Start Material to process
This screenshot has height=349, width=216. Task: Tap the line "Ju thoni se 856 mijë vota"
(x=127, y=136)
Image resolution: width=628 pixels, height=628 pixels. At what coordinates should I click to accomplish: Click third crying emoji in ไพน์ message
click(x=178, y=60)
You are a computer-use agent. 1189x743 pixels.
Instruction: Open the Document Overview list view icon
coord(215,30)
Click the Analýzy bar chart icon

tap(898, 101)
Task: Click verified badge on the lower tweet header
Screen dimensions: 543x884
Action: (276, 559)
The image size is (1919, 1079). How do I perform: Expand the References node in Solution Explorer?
End Material to process
== Stated exercise ==
Rewrite the material from the line containing "Click the Analýzy bar chart icon" through the end of the material, replacing "Click" with "Select" and changing nothing else. Return only those lines.

== Response below ==
Select the Analýzy bar chart icon

tap(898, 101)
Task: Select verified badge on the lower tweet header
Screen dimensions: 543x884
Action: (276, 559)
The image size is (1919, 1079). How do I perform: Expand the References node in Solution Explorer?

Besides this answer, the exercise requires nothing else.